Pro Bono Meets “Low Bono” at Big BC Law Firms
In the black and white world of organized pro bono legal services, something is either pro bono or it’s not. Legal services are provided for zero compensation, or they’re not considered pro bono. This absolutist perspective is crude and fully disconnected from the simple translation of pro bono from Latin as “for the good”, but necessary to give relevance and integrity to pro bono as a functional concept. If the concept is stretched to include contingency fees or unpaid bills or reduced rates, then it ceases to have reliable meaning for lawyers and their clients. So for pro bono organizations across Canada, it’s either pro bono or “no bono” — the operative definition must be kept pure as the driven snow.

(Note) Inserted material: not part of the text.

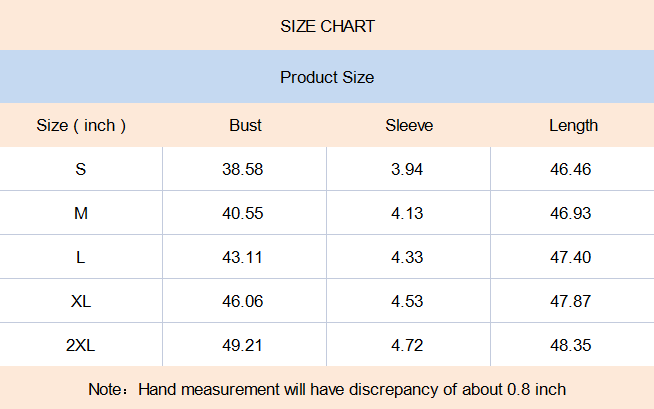Select sleeve value 4.72

(x=407, y=345)
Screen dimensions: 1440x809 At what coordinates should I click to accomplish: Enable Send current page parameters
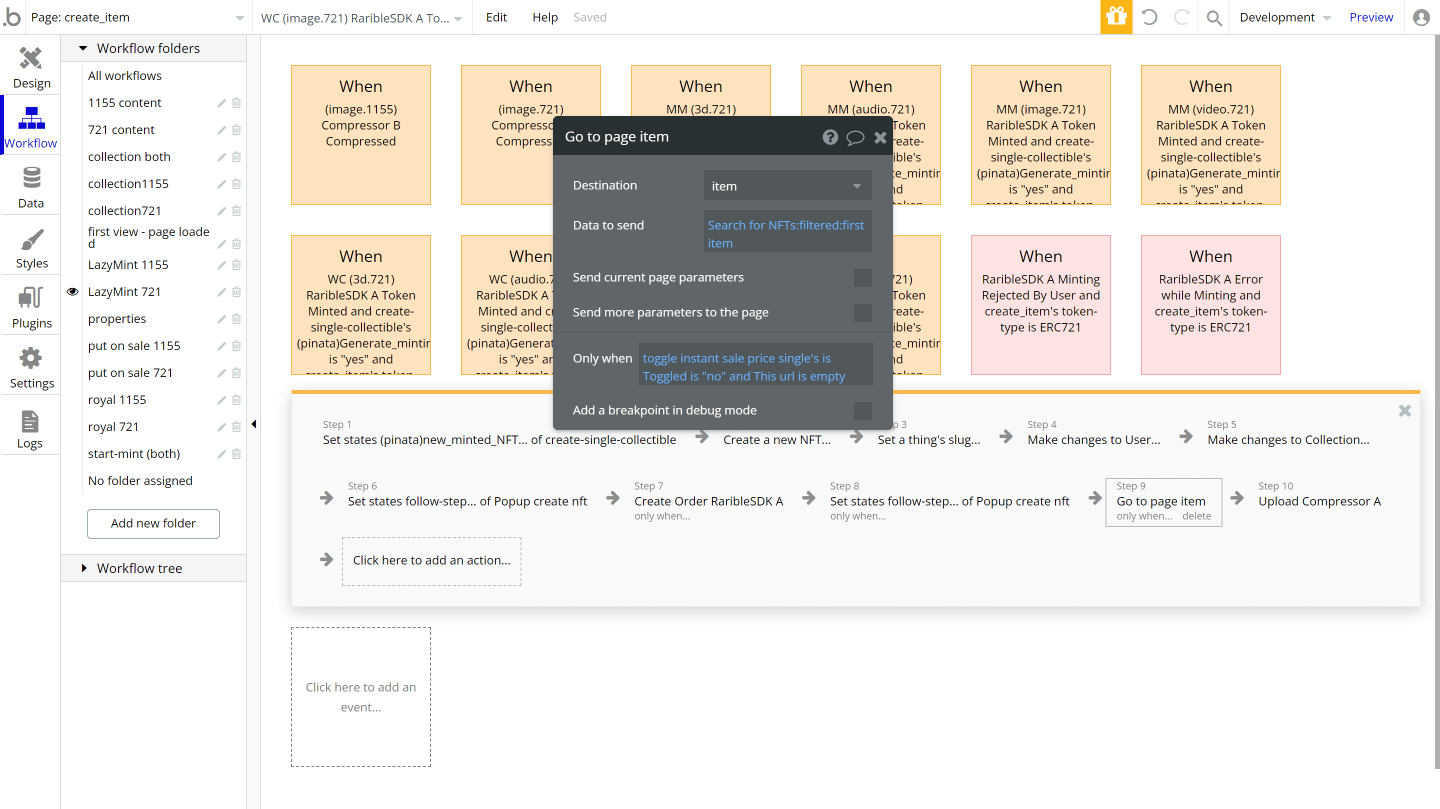coord(863,278)
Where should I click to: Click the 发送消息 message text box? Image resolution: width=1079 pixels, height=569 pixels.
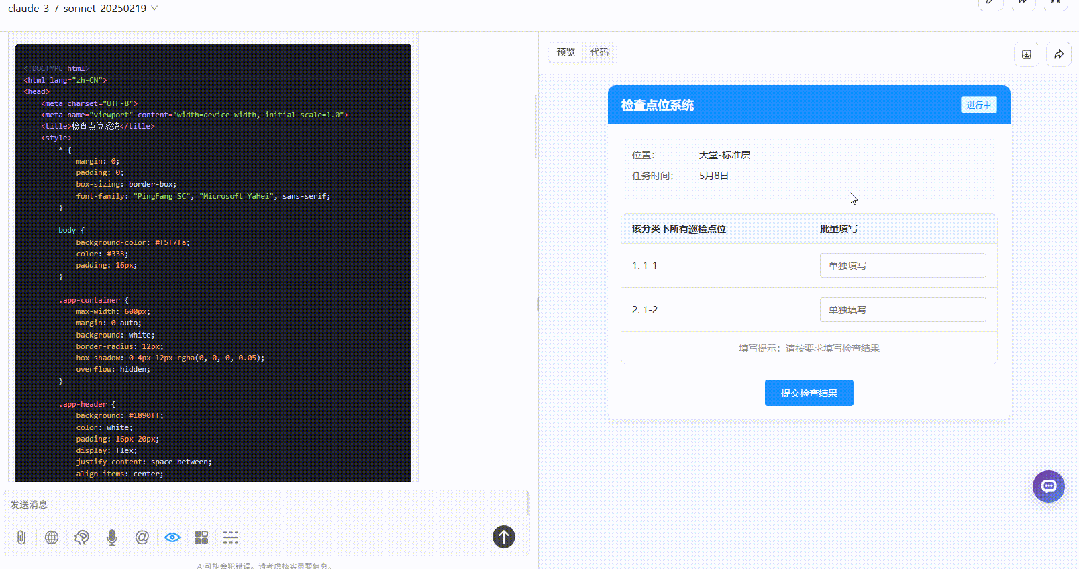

Ironically, the pure definition of pro bono places a hefty price on access to justice for many people. The provision of organized pro bono legal services is generally limited to low-income people who do not qualify for legal aid. A large percentage of middle-income people are left wanting because they exceed the income threshold for pro bono legal service, and yet cannot afford to hire lawyers at market rates. They are the forsaken grey middle in a black and white world.
A litigation service project under development in Vancouver intends to introduce some nuance to the volunteer legal service delivery game. A so-called “low bono” project, the Commercial Trial Assistance Project will engage several large Vancouver law firms in providing pro bono legal consultations and subsequent reduced-rate legal representation at trial to middle-income commercial litigants. The law firms include:
- Blakes;
- Borden Ladner Gervais;
- Bull Housser;
- Farris;
- Fasken Martineau;
- Gowlings;
- Hunter Litigation Chambers;
- Lawson Lundell; and
- McCarthy Tétrault.
These large BC firms have signed on to provide affordable legal services to self-representing commercial litigants, but also to provide valuable trial advocacy experience to their junior lawyers—many of whom must otherwise wait several years before running their own superior court trial.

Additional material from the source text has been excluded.